### Instructions for the task
If a line in the entries below holds the string "agent", copy it.

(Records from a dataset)
_ _ _ _ _ _ _

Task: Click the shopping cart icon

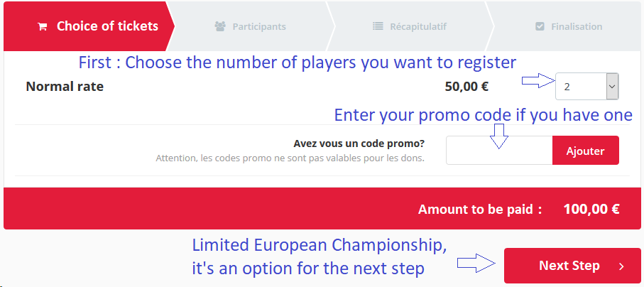Action: tap(42, 27)
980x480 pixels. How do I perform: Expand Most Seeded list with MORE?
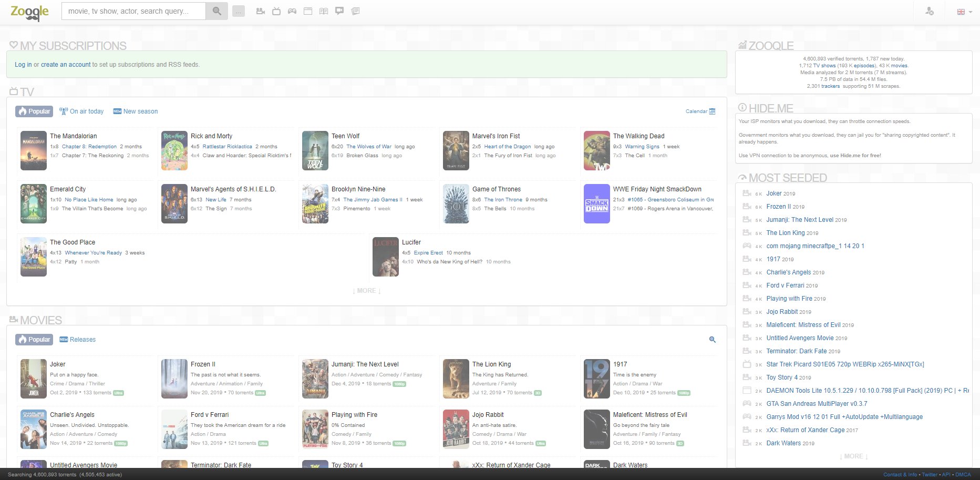tap(853, 456)
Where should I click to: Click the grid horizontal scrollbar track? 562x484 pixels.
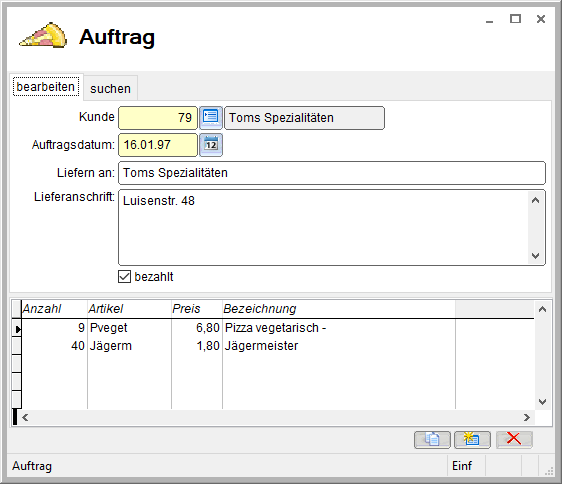275,417
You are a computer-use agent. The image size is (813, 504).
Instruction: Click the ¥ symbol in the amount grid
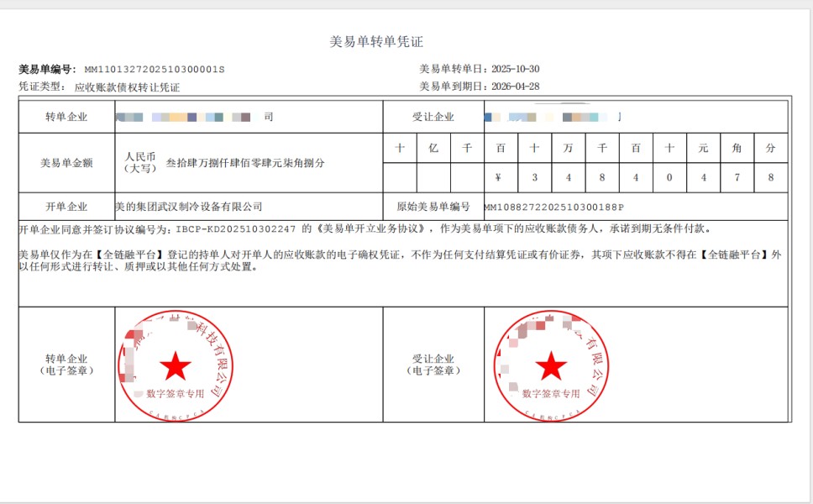point(501,177)
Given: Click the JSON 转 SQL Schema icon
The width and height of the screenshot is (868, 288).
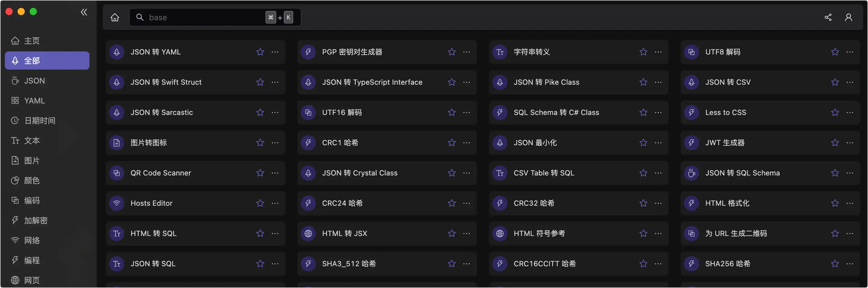Looking at the screenshot, I should click(x=691, y=173).
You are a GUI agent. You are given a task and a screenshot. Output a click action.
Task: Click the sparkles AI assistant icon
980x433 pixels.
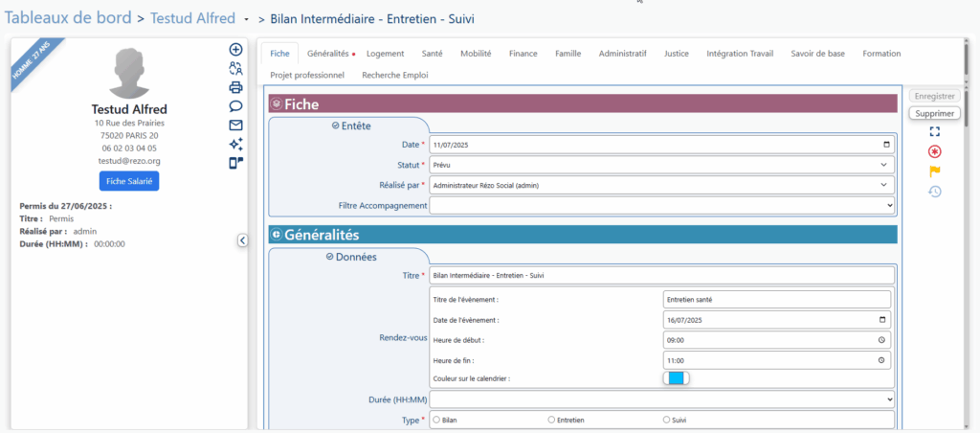[236, 144]
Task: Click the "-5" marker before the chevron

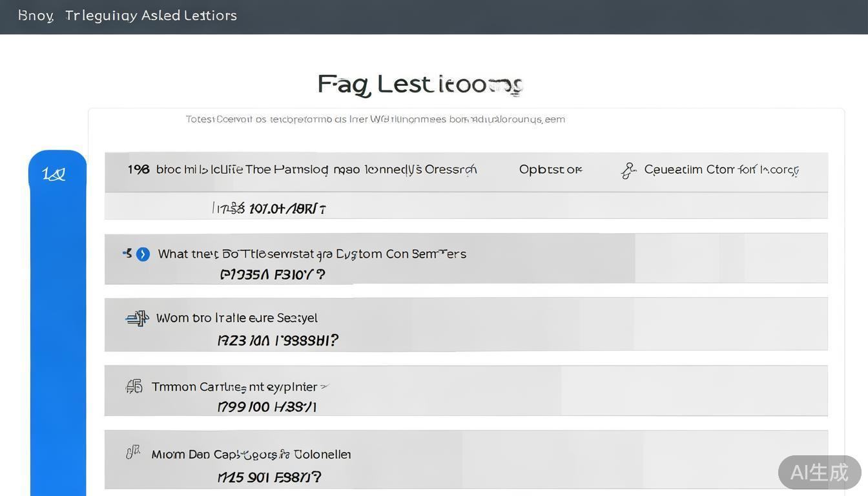Action: (x=127, y=253)
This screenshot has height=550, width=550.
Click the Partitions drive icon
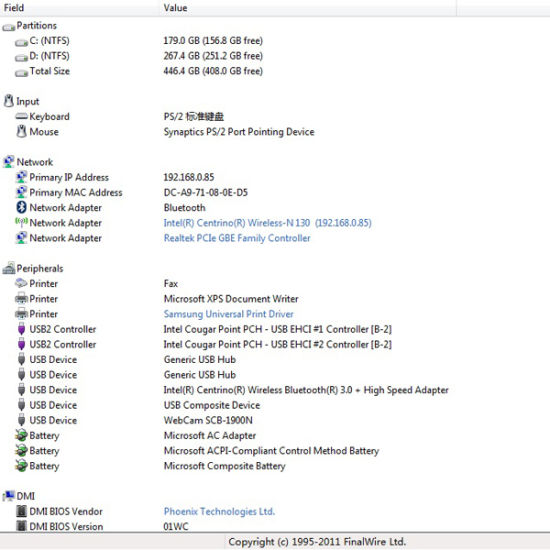(x=8, y=27)
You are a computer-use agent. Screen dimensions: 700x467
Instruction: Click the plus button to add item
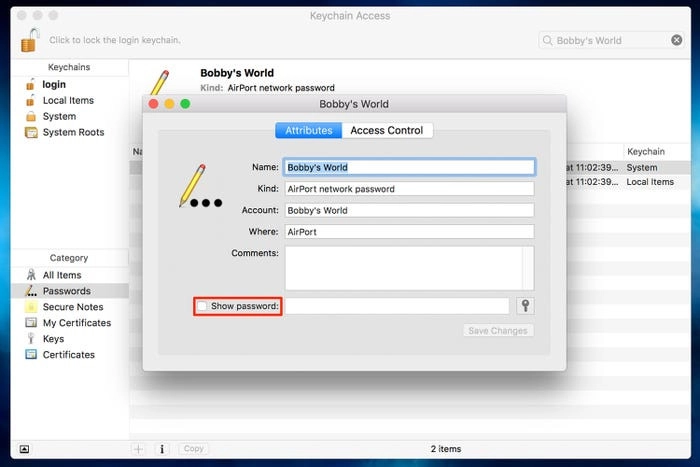(x=139, y=449)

_ _ _ _ _ _ _

### Response area
You are a computer-use agent. The image size is (813, 504).
You are a GUI agent. You are given a task and a screenshot. Output a click action.
You are a computer-use agent. Screen dimensions: 700x467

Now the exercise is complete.